Entre os problemas apontados estão dificuldades para obtenção de diplomas e históricos escolares, cobranças consideradas indevidas e deficiência no atendimento prestado aos alunos. O Ministério Público também questiona a cobrança da rematrícula em valores proporcionalmente superiores às mensalidades, prática que, segundo a promotora, desrespeita o sistema de bolsas de estudo ao impedir a aplicação dos descontos sobre essa parcela.
De acordo com a ação, outra irregularidade identificada foi a substituição do atendimento humano por plataformas automatizadas, que, segundo o MPBA, têm dificultado a solução de demandas administrativas e o esclarecimento de dúvidas dos estudantes.
Na ação, o Ministério Público pede que a Justiça determine a suspensão da cláusula contratual que exclui a incidência das bolsas de estudo sobre a taxa de rematrícula, garantindo que os descontos sejam aplicados em todas as parcelas dos contratos educacionais.

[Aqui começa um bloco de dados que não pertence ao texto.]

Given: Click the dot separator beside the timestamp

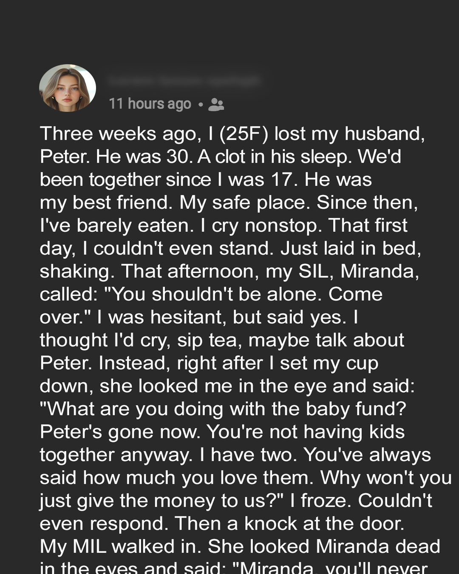Looking at the screenshot, I should [x=200, y=104].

O órgão também requer que a Unifacs seja impedida de cobrar valores ou criar obstáculos para a emissão de diplomas e históricos escolares finais, sob o argumento de que esses documentos integram os serviços já contratados pelos estudantes.
Outro pedido é para que a instituição passe a oferecer atendimento humano como primeira opção nos canais remotos, incluindo telefone, WhatsApp e site, substituindo a prioridade atualmente atribuída aos sistemas automatizados.
Além das obrigações de fazer, o MPBA solicita a condenação da Unifacs e da Ânima Holding ao pagamento de indenizações por danos morais coletivos e individuais, em razão dos prejuízos que, segundo o órgão, teriam sido causados aos consumidores.
O que diz a Unifacs
A Unifacs informa que está analisando a ação e apresentará seus esclarecimentos perante o Poder Judiciário. A instituição reforça que o processo de rematrícula e a aplicação de bolsas, descontos e demais benefícios seguem critérios previamente estabelecidos em contrato e em conformidade com a legislação aplicável ao setor educacional. De modo que, não há qualquer ilegalidade na política adotada.
A instituição reafirma seu compromisso com a qualidade dos serviços prestados aos estudantes, mantendo canais permanentes de atendimento e atuando continuamente para oferecer uma experiência acadêmica pautada pela transparência, pelo acolhimento e pela melhoria contínua de seus processos.